The next day (Wednesday) he called on his way home to tell me about his meeting. He said "I love you" when we said goodbye, which is not usual for him. 

Friday evening, his phone was sitting by me, and I looked. I don't know why. And some woman had texted him at 7 a.m. of the morning he was away. He is NOT a morning person at all. There is no way he was out of bed by then, so this had to be someone he met the previous night. There were 4 texts: 1. Her name. 2. The name of her business. 3. The word "etc" 4. An additional long text at noon of that day about how she hopes he's had a good drive, how pretty the trees are, and whether she should use the email address on his card to email him.

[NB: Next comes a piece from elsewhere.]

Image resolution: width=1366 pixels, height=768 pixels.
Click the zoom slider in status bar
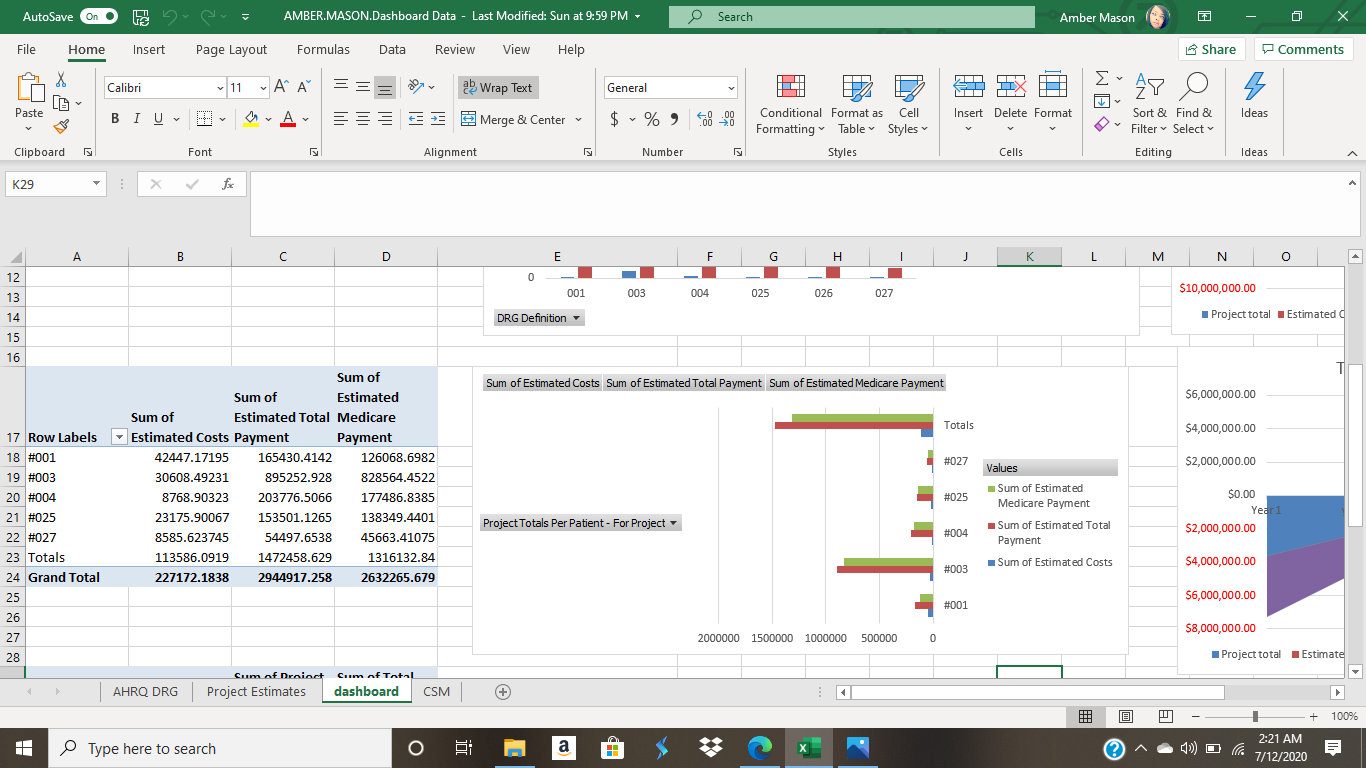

My heart skipped a beat, but I convinced myself I was being crazy and this didn't mean anything at all. Maybe they're talking about doing business together. And then I kept looking. Now he's deleted those texts, except for her name, and I've seen another text from her about what days he's out of town in June. Whatever that's about. Again, could be business talk. But then, again, he deleted it. The deleting is what's fishy. This is a guy with 100+ unread text messages on his phone. He doesn't just regularly delete stuff. He's hiding this from me in case I look. (Good instincts there, I guess.) So I don't know what else I haven't seen. But I know he's got something to hide. 

He has also called her at least twice. One call was 21 minutes long. I don't think he's ever talked to me on the phone for that length of time. 

We already have stuff to work on. I've been getting up the nerve for weeks to ask him to go to counseling with me. And now this. This is what happens, right? Somebody finally cheats and then the whole thing becomes about that? I don't want that. I want to work on our other known problems. I want to build trust in each other. I want us to learn to forgive each other for harsh words and selfishness. I want to be friends. I don't want it to all turn into "he cheated." 

I did end up asking him about going back (we tried once for one session) to counseling last night. He said no, that we couldn't afford it. Then we talked some about our issues. It didn't go great. We did end up hugging at the end though and agreeing to work on our marriage, but we didn't really define what that means. I didn't sleep last night.

So, friends. What am I supposed to do now? Stop looking and try to trust him? Keep looking and see what happens? Tell him I looked and ask him about it? Call her and talk to her about it? (Just kidding that's a terrible idea.) None of those options seem any good at all. 

What do I do? And how do I not let this consume me?


----------



## Marduk (Jul 16, 2010)

It looks bad. 

Don't let on what you know and start digging.
_Posted via Mobile Device_


----------



## trivi (Apr 20, 2016)

marduk said:


> It looks bad.
> 
> Don't let on what you know and start digging.
> _Posted via Mobile Device_


Oh yeah, I know everything the internet knows about her at this point. She has a public fb profile. And now I'm a crazy woman checking his emails etc. I don't want to be this.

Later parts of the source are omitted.